Marvin, whose agency has spearheaded suicide prevention in the area since 1969 by staffing a crisis hotline, after-trauma services, and education programs, listed two goals she hoped the coalition would help advance. The first is better understanding of people at risk in certain communities and how to reach them—such as financially struggling young adults, middle-aged men, gun owners, drug users. The second is adoption of the Zero Suicide Initiative, a commitment to suicide prevention in health and behavioral health care systems.
“What we need to communicate is that there is hope, there is help, and that there is absolutely no shame in getting help,” she concluded.
Ithaca Mayor Svante Myrick issued a proclamation Wednesday in support of The Watershed Declaration, a commitment by local mental health stakeholders to intensify efforts to prevent suicide in the community.
Ithaca Mayor Svante Myrick, The Sophie Fund Co-Donor Advisor Scott MacLeod, and Suicide Prevention & Crisis Service Executive Director Lee-Ellen Marvin
“I call upon our citizens, government agencies, non-governmental organizations, health care providers, and educational institutions to raise awareness of Ithaca’s mental health support services, encourage those in need to seek treatment, honor those in our community we have lost too soon, and commit to an all-out effort to prevent suicide,” Svante said in issuing the proclamation at the start of the Ithaca Common Council meeting Wednesday evening.

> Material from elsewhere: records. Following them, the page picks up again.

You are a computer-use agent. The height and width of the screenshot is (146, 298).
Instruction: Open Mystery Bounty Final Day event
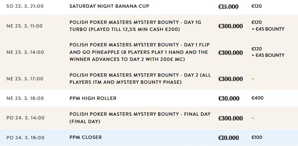[x=140, y=118]
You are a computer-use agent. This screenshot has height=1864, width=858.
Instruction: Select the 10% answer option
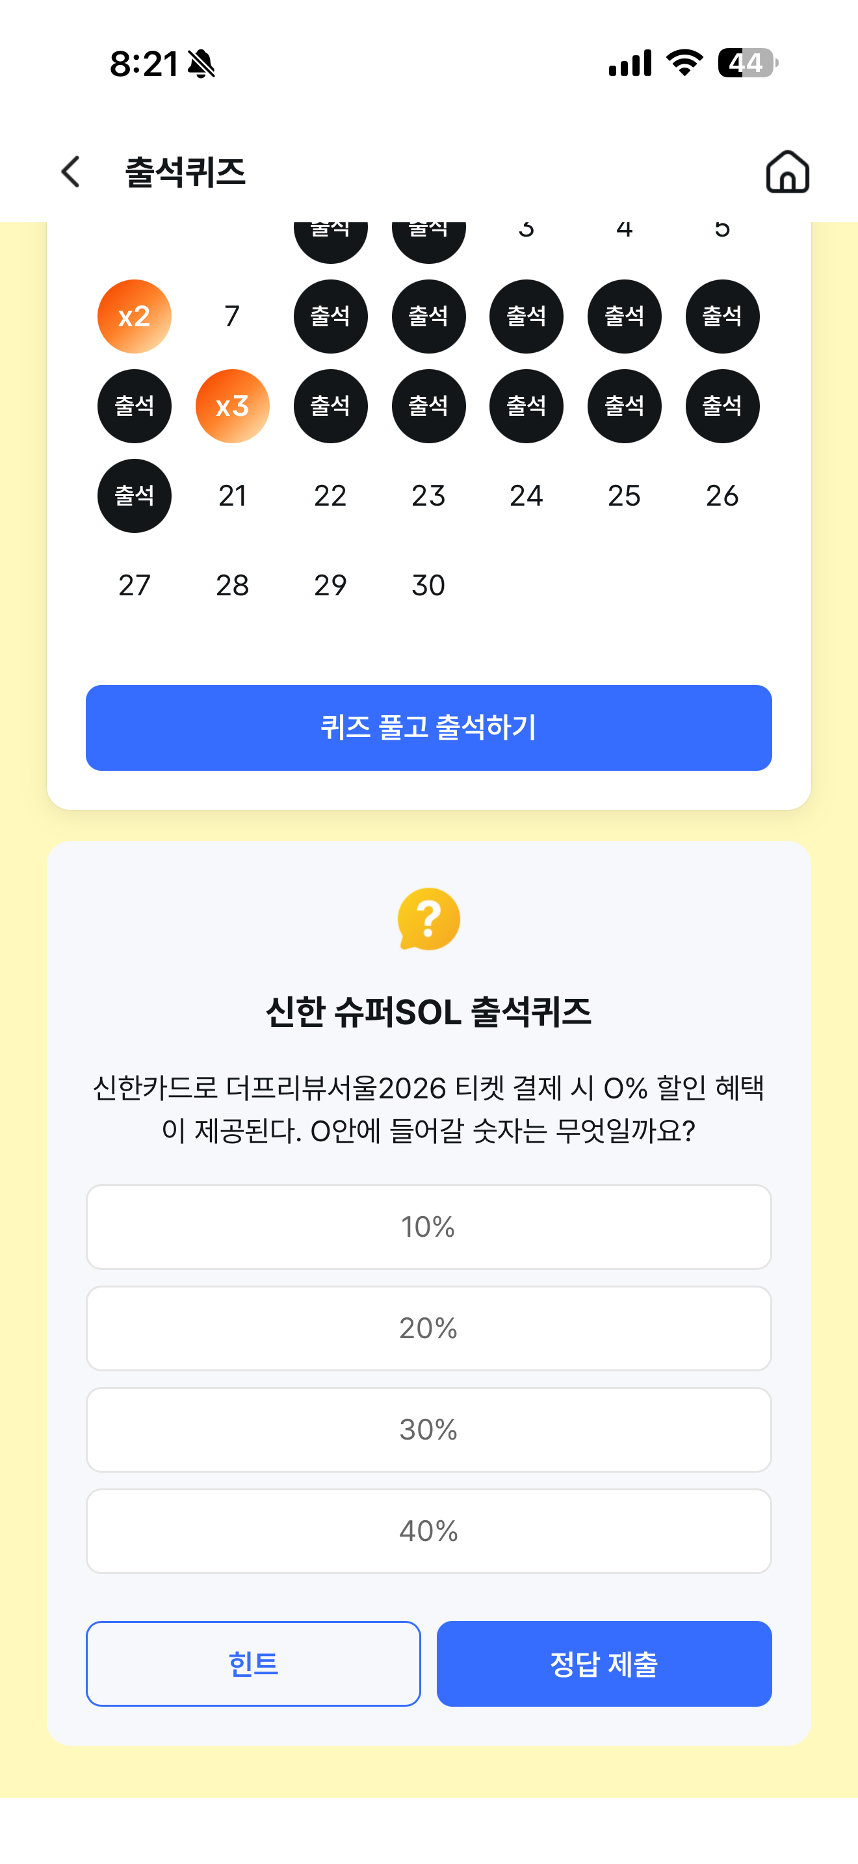(429, 1227)
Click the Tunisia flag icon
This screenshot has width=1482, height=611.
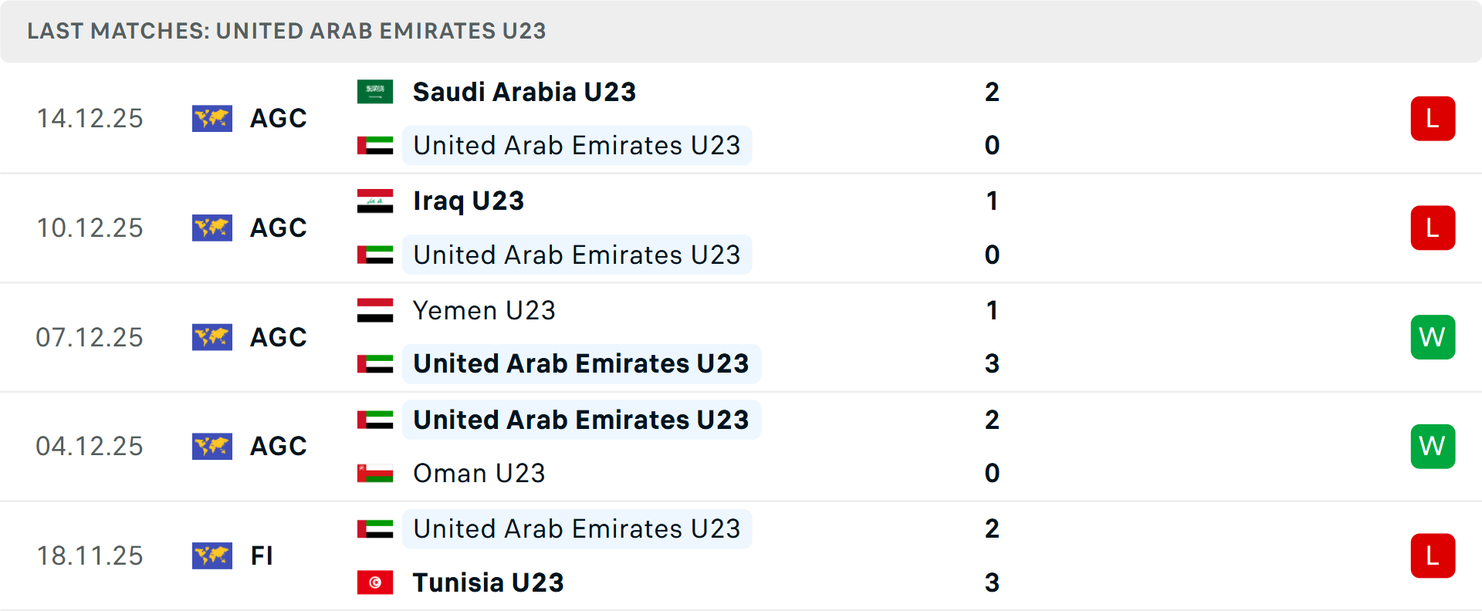375,582
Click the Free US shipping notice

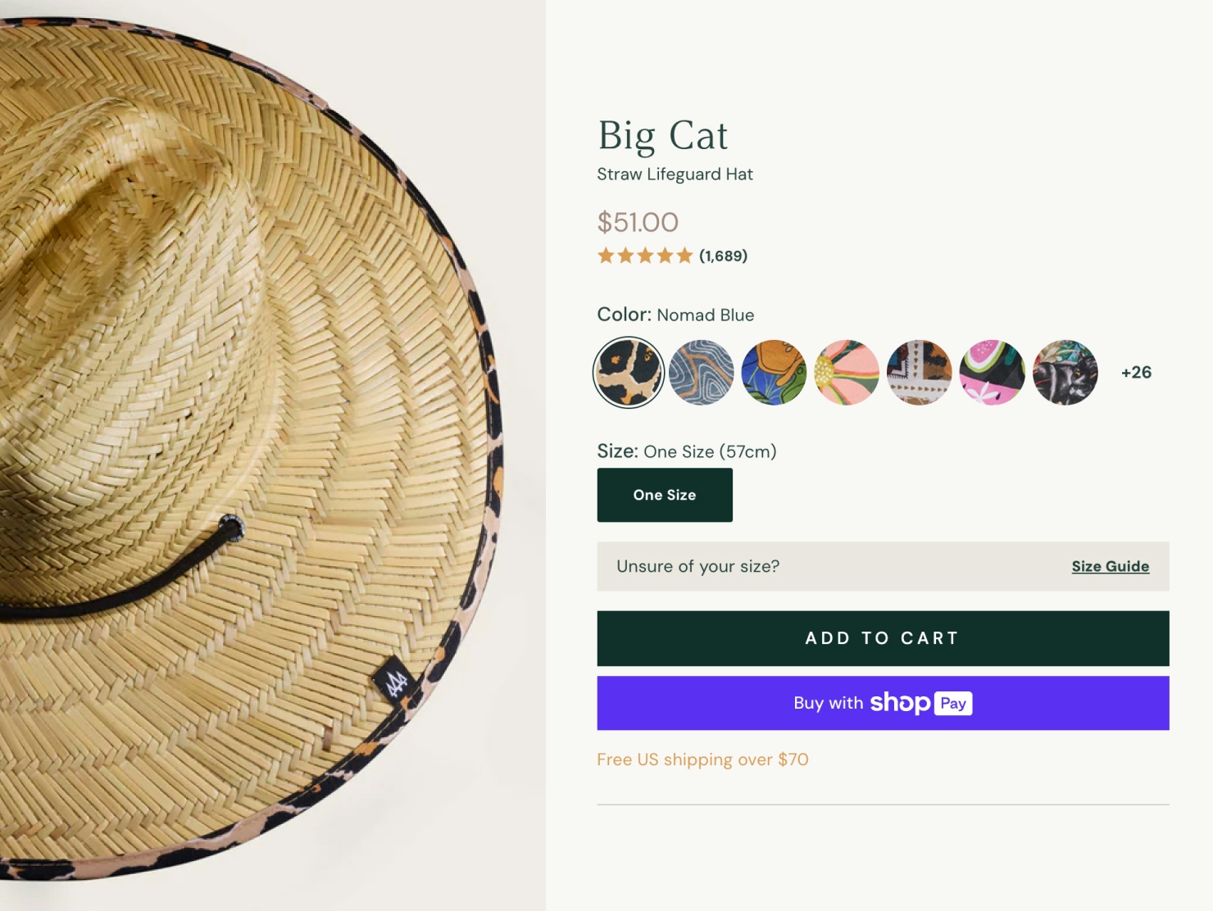[x=702, y=759]
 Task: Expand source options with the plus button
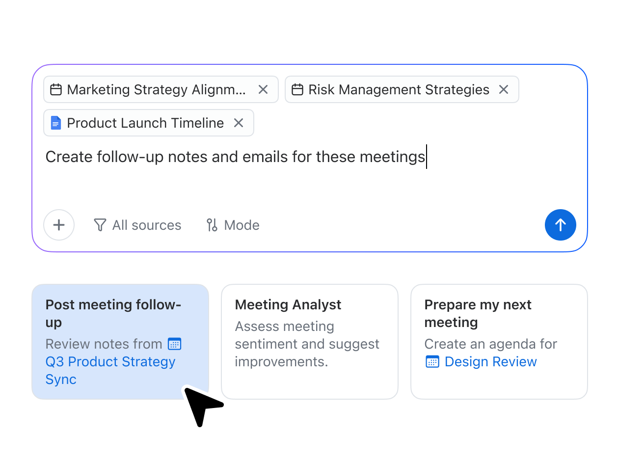coord(59,225)
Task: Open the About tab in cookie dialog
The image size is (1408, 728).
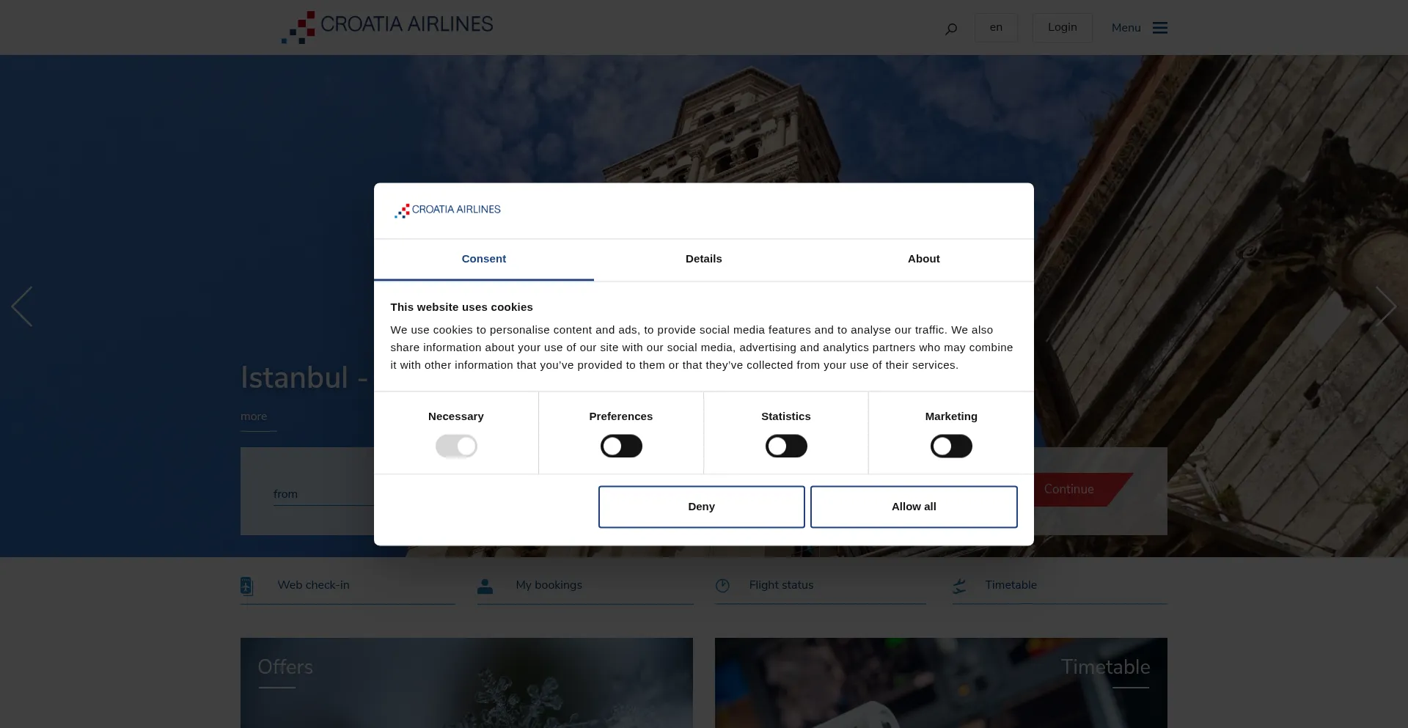Action: tap(923, 259)
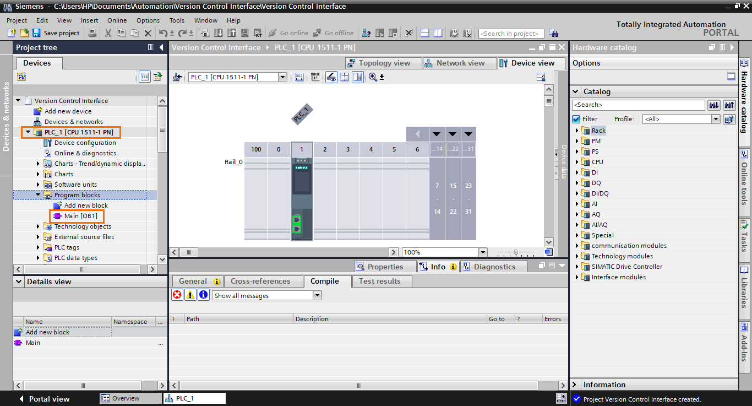Image resolution: width=752 pixels, height=406 pixels.
Task: Click the Download to device icon
Action: [219, 33]
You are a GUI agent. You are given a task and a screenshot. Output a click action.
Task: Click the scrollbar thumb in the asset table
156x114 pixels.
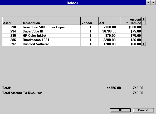(x=144, y=23)
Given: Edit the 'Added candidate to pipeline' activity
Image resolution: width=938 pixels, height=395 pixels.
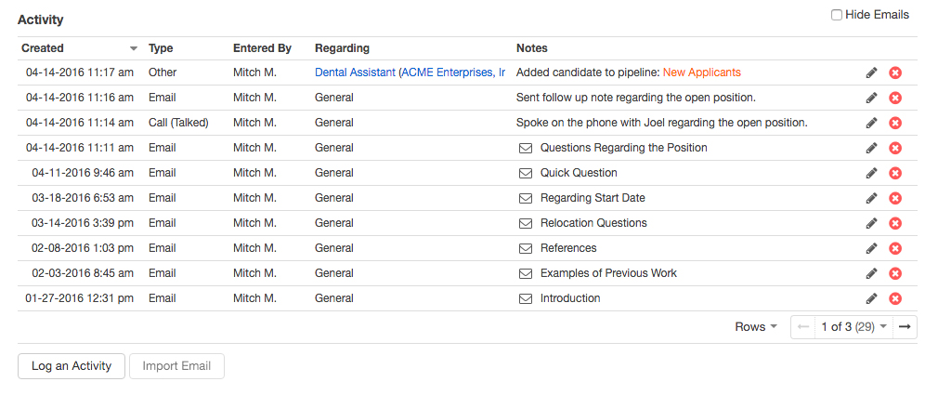Looking at the screenshot, I should click(x=872, y=73).
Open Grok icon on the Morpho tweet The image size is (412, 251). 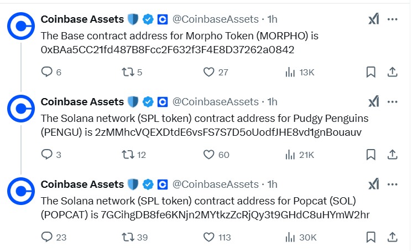(x=374, y=19)
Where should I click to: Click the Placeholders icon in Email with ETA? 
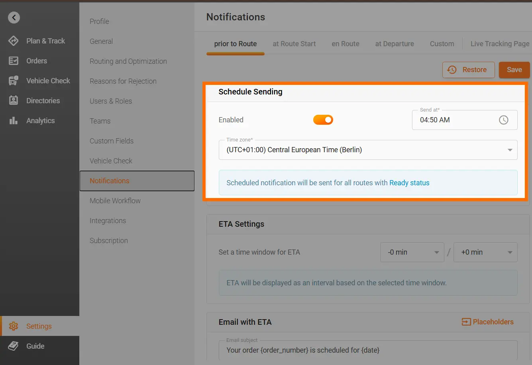[x=465, y=322]
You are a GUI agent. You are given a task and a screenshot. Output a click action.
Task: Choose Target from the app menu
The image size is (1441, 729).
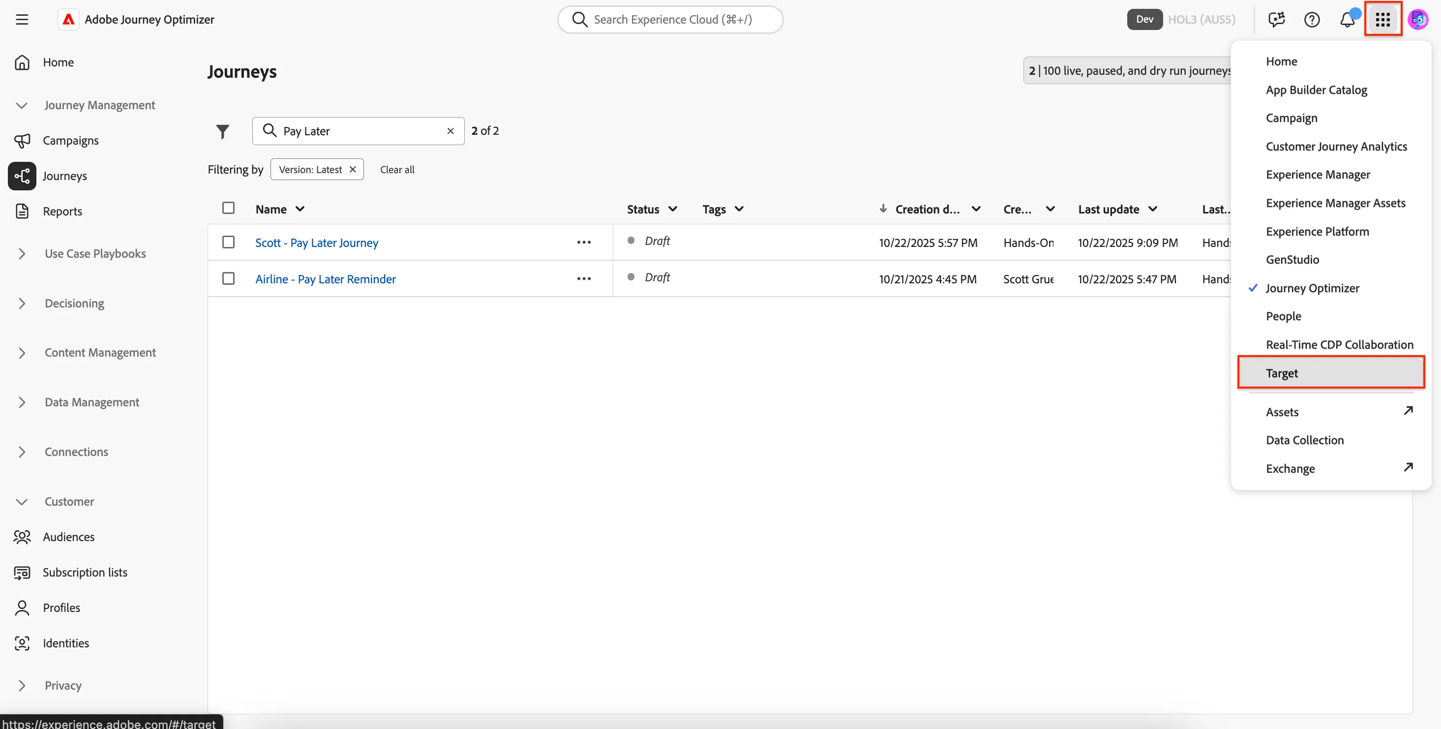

The Watershed Declaration was adopted by acclamation at the close of a meeting held on April 17 of leaders from Tompkins County, the City of Ithaca, non-profit organizations, and the campuses of Cornell University, Ithaca College, and Tompkins Cortland Community College. The declaration termed suicide a “serious public health concern” and pledged to intensify suicide prevention efforts in Ithaca and Tompkins County.
Myrick said there is strong evidence that a comprehensive public health approach is effective in preventing suicide, and called on the community’s health and behavioral health systems to prevent suicide deaths using the best available information and practices.
Moreover, Myrick said, “every member of our community can play a role in protecting their friends, family members, and colleagues from suicide. Our community needs to advance suicide prevention by fighting the stigma around mental health and seeking treatment for mental disorders.”
Lee-Ellen Marvin, executive director of the Suicide Prevention and Crisis Service in Ithaca, expressed her gratitude for “the mayor’s support for reinvigorating our community’s commitment to suicide prevention. The need has never been greater. Unfortunately, suicide rates have been increasing in the last 15 to 20 years.”
“This proclamation is highlighting the need to address suicide prevention,” said Sharon MacDougall, deputy commissioner of Mental Health Services in Tompkins County. MacDougall added that her agency is working with the New York State Office of Mental Health to create a Tompkins County Suicide Prevention Coalition. “Selected key stakeholders will be invited to a planning meeting to start the Tompkins Suicide Prevention Coalition this summer,” she said. “This coalition will help coordinate the efforts of multiple agencies, providers and others to improve suicide prevention across Tompkins.”
The Watershed Declaration was adopted by acclamation at a meeting of 18 organizations hosted by The Sophie Fund, which was established in memory of Cornell University art student Sophie Hack MacLeod to promote improved mental health for young people in the greater Ithaca area.
The Watershed Declaration stated:
“We the assembled mental health stakeholders of the greater Ithaca community and Tompkins County recognize suicide as a serious public health concern. Today we renew our commitment to suicide prevention and pledge to intensify efforts toward saving lives and bringing hope to those struggling with suicide thoughts or affected by suicide loss.”